Exercise materials –
▼▼▼

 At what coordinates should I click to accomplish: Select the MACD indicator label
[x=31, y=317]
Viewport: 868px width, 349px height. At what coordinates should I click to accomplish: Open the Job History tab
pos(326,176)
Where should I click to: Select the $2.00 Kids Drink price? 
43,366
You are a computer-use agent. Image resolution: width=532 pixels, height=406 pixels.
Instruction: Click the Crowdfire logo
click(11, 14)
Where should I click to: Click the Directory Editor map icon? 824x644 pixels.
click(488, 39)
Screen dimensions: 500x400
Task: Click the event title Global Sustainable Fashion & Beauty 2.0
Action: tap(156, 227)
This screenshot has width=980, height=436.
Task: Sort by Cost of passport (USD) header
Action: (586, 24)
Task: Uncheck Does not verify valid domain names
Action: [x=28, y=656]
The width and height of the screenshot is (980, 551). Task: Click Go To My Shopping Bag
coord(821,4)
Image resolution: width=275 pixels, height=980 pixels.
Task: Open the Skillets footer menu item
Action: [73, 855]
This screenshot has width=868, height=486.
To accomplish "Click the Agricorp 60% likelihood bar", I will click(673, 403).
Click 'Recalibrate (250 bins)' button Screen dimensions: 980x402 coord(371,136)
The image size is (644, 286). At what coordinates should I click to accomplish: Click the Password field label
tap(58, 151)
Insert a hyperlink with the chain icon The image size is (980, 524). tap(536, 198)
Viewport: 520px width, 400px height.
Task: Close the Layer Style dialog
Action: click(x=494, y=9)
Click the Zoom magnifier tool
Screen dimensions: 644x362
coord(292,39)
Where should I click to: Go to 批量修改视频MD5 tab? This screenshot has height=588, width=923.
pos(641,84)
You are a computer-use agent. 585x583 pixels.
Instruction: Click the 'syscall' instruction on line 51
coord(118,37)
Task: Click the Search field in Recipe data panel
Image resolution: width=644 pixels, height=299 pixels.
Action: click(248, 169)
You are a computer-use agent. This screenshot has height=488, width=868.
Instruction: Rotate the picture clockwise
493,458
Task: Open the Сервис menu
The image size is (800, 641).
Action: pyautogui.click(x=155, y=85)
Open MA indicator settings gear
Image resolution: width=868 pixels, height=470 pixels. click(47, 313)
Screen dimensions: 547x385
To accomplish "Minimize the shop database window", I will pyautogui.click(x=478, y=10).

▲▲▲

Every entry above must be reproduced exactly.

 At what coordinates should I click to accomplish: Select the MACD indicator label
[x=31, y=317]
Viewport: 868px width, 349px height. At what coordinates should I click to accomplish: Open the Job History tab
pos(326,176)
Where should I click to: Select the $2.00 Kids Drink price? 
43,366
You are a computer-use agent. Image resolution: width=532 pixels, height=406 pixels.
Instruction: Click the Crowdfire logo
click(11, 14)
Where should I click to: Click the Directory Editor map icon? 824x644 pixels.
click(488, 39)
Screen dimensions: 500x400
Task: Click the event title Global Sustainable Fashion & Beauty 2.0
Action: tap(156, 227)
This screenshot has width=980, height=436.
Task: Sort by Cost of passport (USD) header
Action: (586, 24)
Task: Uncheck Does not verify valid domain names
Action: [x=28, y=656]
The width and height of the screenshot is (980, 551). Task: Click Go To My Shopping Bag
coord(821,4)
Image resolution: width=275 pixels, height=980 pixels.
Task: Open the Skillets footer menu item
Action: [73, 855]
This screenshot has width=868, height=486.
To accomplish "Click the Agricorp 60% likelihood bar", I will click(673, 403).
Click 'Recalibrate (250 bins)' button Screen dimensions: 980x402 coord(371,136)
The image size is (644, 286). At what coordinates should I click to accomplish: Click the Password field label
tap(58, 151)
Insert a hyperlink with the chain icon The image size is (980, 524). tap(536, 198)
Viewport: 520px width, 400px height.
Task: Close the Layer Style dialog
Action: click(x=494, y=9)
Click the Zoom magnifier tool
Screen dimensions: 644x362
coord(292,39)
Where should I click to: Go to 批量修改视频MD5 tab? This screenshot has height=588, width=923.
pos(641,84)
You are a computer-use agent. 585x583 pixels.
Instruction: Click the 'syscall' instruction on line 51
coord(118,37)
Task: Click the Search field in Recipe data panel
Image resolution: width=644 pixels, height=299 pixels.
Action: click(248, 169)
You are a computer-use agent. This screenshot has height=488, width=868.
Instruction: Rotate the picture clockwise
493,458
Task: Open the Сервис menu
The image size is (800, 641).
Action: pyautogui.click(x=155, y=85)
Open MA indicator settings gear
Image resolution: width=868 pixels, height=470 pixels. click(47, 313)
Screen dimensions: 547x385
To accomplish "Minimize the shop database window", I will pyautogui.click(x=478, y=10).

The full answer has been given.